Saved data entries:
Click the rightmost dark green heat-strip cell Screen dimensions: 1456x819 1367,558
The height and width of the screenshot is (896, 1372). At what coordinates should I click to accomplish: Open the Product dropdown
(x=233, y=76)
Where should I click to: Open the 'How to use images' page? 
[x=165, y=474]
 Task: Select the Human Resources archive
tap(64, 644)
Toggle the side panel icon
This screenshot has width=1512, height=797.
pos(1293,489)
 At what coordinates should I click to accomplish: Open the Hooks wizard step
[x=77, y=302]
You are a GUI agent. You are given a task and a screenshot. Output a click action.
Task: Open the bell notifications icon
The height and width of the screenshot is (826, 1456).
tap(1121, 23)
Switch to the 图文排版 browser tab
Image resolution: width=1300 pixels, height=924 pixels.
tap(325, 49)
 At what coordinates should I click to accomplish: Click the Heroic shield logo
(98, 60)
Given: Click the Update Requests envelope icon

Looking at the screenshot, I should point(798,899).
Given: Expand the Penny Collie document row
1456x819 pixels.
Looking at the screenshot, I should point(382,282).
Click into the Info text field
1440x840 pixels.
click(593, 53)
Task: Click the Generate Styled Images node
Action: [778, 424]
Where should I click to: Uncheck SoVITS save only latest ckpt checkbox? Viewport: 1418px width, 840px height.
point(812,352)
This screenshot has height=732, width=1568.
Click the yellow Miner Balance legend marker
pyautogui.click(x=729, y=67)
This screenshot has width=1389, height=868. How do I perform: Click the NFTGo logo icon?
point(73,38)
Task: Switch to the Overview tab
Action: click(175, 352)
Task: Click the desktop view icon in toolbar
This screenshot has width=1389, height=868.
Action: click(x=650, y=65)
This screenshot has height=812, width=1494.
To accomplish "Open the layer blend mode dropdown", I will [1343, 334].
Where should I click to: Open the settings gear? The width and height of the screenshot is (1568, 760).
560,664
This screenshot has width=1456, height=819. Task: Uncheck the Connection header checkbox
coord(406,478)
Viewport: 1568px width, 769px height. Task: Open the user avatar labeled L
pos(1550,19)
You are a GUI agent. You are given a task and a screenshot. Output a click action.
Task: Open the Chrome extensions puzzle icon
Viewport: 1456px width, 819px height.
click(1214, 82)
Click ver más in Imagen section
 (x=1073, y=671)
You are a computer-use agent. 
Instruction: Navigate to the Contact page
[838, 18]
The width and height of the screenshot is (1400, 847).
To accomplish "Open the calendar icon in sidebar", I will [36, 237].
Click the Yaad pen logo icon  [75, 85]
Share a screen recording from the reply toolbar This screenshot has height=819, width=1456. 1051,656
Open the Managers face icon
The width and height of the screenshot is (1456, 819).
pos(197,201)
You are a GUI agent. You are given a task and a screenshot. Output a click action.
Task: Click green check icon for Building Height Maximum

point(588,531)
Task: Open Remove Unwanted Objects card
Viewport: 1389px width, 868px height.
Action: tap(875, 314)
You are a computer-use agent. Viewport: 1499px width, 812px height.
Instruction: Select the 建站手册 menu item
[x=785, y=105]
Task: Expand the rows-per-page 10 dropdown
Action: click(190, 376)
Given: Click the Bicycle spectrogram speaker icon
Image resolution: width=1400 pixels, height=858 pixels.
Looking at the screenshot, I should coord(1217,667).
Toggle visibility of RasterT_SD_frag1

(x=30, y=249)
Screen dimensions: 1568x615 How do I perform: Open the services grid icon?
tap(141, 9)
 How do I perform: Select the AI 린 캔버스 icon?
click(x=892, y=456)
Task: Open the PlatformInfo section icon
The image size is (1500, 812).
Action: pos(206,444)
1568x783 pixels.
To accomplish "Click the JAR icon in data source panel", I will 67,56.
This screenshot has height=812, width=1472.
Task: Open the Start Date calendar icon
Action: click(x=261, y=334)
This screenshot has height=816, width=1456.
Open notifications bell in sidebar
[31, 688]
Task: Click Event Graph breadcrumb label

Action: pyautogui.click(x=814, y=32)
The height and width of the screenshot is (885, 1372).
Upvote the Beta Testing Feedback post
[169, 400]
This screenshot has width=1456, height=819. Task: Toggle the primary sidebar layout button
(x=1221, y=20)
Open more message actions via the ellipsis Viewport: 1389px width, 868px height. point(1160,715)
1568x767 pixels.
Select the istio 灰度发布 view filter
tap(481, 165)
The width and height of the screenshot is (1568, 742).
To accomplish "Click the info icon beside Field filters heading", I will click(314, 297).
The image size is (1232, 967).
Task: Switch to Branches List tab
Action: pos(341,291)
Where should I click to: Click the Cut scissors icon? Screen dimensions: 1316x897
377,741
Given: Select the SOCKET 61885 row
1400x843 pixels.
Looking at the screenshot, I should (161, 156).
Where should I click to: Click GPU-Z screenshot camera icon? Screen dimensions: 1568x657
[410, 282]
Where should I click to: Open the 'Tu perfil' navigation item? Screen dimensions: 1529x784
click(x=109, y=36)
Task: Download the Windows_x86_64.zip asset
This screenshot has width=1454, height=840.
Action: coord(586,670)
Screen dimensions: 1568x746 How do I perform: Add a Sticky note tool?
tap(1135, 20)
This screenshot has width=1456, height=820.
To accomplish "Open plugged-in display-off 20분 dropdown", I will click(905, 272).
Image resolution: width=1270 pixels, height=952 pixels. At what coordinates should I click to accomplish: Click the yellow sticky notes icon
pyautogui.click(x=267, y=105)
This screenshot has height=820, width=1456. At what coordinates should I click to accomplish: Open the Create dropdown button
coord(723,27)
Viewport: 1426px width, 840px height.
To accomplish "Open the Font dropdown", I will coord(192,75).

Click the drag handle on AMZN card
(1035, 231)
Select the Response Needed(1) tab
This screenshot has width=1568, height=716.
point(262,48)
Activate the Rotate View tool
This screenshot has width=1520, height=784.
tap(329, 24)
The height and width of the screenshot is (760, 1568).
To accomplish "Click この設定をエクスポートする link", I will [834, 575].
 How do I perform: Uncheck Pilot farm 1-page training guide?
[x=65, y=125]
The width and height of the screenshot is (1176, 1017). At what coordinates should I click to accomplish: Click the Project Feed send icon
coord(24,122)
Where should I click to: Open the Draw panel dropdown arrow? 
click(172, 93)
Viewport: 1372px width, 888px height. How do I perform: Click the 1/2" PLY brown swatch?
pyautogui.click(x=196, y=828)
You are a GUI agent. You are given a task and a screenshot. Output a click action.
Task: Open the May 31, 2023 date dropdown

About this exercise: Lines before the one containing "Where should I click to: Open the Draw" are left out. Repeat that line and all lines after it in the records above exactly.

Response:
Where should I click to: Open the Draw panel dropdown arrow? 
click(172, 93)
Viewport: 1372px width, 888px height. How do I perform: Click the 1/2" PLY brown swatch?
pyautogui.click(x=196, y=828)
You are a GUI agent. You are given a task and a screenshot. Output a click action.
Task: Open the May 31, 2023 date dropdown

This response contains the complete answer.